In short, we had lots of evidence that rent had been paid, and they had none that it had not. We were bound to win on that basis, and I told the other lawyer so. And he had to agree with me.

"But," he said, "ìI have another theory." He said that the old lady was mentally incompetent now, so she might have been 15 years before when she rented the place to the young couple. If that were the case, the rental agreement could legally be canceled, and the tenants evicted.

"Your client is the god-daughter, right?" I asked. "That's right," he replied. "And the trustee of her trust. Not only is she the trustee, but she's the sole beneficiary when the old lady dies."

"And just how long ago was the trust drafted?" I queried.

"Oh, about six or seven years ago." he said.

"So your only real claim that the tenants can be evicted is that the landlady was incompetent 15 years ago when they entered into their rental agreement?"

"That's right."

"But you know," I added, "that if you win on that ground, your client loses. Because if she was incompetent 15 years ago, she was incompetent six or seven years ago, which would make her trust invalid. That would mean your client is the trustee of nothing. Not only that, since she is not a blood relative, when the old lady dies she would inherit nothing instead of everything."

"Oh ... good point," he blurted out.

The next day we received an offer for the landlady to pay the tenants $35,000 if they would move voluntarily. Which they were more than happy to do.

The Unpaid Employee

After Julie left her job, her employer didn't pay her a $4,500 commission she was entitled to. And she filed a claim with the California Department of Labor claiming the employer owed her that much. A month or two later, when the Department still hadn't gotten to her claim, she consulted me.

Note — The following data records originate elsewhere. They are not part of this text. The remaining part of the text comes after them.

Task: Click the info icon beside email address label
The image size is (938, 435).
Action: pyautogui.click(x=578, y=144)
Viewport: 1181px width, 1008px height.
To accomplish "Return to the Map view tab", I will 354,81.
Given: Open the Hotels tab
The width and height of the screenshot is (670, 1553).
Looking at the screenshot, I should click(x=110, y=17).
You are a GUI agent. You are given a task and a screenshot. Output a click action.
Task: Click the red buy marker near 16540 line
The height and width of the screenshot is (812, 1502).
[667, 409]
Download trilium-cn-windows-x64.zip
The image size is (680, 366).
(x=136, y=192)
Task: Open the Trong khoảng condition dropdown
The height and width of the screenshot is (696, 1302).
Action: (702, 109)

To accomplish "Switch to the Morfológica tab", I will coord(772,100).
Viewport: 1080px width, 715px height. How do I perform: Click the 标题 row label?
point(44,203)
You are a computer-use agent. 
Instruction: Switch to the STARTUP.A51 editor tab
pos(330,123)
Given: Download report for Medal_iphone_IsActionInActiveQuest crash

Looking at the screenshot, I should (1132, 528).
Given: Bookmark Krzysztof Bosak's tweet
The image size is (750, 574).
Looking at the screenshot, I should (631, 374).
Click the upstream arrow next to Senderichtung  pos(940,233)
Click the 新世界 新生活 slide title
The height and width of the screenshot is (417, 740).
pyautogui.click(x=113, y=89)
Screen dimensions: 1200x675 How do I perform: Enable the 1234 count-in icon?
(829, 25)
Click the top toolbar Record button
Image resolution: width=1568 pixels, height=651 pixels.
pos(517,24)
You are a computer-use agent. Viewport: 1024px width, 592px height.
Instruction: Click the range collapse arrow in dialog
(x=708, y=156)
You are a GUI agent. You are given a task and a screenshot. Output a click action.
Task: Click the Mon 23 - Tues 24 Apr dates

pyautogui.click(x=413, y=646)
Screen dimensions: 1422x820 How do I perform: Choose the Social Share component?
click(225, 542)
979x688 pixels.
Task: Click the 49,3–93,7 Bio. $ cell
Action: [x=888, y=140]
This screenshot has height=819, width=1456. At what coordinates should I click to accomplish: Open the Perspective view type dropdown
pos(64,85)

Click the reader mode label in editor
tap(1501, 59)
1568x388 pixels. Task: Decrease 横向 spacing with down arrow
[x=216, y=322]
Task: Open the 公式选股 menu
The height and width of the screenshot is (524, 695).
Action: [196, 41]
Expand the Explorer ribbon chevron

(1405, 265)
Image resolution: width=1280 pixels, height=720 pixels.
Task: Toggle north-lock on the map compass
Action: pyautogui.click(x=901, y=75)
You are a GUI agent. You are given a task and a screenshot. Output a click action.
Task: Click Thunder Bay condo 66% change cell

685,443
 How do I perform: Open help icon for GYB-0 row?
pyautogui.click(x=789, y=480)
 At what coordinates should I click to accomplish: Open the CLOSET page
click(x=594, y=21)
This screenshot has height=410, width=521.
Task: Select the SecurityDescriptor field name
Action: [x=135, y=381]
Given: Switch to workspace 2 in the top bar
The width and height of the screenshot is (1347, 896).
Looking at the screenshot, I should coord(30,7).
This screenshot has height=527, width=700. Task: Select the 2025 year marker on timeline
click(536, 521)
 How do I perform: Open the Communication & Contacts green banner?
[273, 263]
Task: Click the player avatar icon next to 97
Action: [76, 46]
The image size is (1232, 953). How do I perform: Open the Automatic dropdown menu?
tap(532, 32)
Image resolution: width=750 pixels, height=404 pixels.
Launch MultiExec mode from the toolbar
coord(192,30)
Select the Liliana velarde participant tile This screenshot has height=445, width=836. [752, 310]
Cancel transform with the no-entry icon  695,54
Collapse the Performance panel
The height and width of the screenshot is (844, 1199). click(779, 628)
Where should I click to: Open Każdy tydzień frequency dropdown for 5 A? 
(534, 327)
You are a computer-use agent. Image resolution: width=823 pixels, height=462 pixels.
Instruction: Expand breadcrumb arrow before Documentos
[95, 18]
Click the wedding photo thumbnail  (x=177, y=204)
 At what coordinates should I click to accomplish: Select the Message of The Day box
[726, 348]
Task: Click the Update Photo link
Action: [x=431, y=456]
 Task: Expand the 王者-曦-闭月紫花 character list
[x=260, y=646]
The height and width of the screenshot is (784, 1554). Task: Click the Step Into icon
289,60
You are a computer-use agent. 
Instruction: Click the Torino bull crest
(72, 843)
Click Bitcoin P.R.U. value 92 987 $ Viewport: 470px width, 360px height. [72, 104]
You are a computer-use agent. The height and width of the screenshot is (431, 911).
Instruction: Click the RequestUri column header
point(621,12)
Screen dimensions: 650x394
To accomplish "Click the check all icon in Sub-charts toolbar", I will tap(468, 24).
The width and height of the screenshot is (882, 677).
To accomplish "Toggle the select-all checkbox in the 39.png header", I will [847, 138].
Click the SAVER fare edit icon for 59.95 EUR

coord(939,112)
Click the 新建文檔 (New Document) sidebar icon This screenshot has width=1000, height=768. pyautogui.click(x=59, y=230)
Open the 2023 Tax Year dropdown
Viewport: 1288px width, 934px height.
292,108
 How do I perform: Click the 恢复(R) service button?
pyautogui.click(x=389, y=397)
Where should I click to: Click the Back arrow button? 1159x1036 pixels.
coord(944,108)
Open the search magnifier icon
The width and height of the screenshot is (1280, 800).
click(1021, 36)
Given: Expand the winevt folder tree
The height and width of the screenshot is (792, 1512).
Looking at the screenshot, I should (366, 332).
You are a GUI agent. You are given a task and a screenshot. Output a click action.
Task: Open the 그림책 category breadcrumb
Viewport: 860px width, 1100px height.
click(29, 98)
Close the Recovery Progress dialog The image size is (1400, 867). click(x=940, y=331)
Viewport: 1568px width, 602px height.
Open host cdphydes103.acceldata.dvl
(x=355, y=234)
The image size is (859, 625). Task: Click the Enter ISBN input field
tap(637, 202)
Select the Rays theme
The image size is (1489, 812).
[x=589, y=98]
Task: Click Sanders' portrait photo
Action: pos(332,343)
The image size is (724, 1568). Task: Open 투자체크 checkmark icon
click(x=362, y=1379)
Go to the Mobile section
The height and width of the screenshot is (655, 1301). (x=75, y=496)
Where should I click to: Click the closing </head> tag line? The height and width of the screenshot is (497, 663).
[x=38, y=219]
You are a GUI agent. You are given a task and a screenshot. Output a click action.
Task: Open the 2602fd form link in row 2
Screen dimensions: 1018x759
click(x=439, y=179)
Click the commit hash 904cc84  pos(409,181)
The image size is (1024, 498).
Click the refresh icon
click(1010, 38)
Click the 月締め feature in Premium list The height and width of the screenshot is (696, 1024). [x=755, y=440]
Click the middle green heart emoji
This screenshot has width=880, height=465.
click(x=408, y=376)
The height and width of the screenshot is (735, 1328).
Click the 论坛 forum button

In addition to her final commission, there were other partial commissions her employer had failed to pay her in the past, claiming for some reason she was only entitled to part. In addition her company didn't pay her for the vacation time she had not taken over the prior year.

For failure promptly to pay wages when an employee leaves or is fired, California law imposes a penalty on the employer of one day's wages for every day the payment is late, up to 30 days.

I filed an amendment to Julie's claim at the Department of Labor, asking for the balance of other unpaid commissions, for payment for unused vacation time, and for the statutory penalty of 30 days of wages.

At the hearing several months later, the employer finally had talked to a lawyer, and admitted they didn't have a leg to stand on. In the end they paid $12,000, nearly three times what Julie had originally asked them for.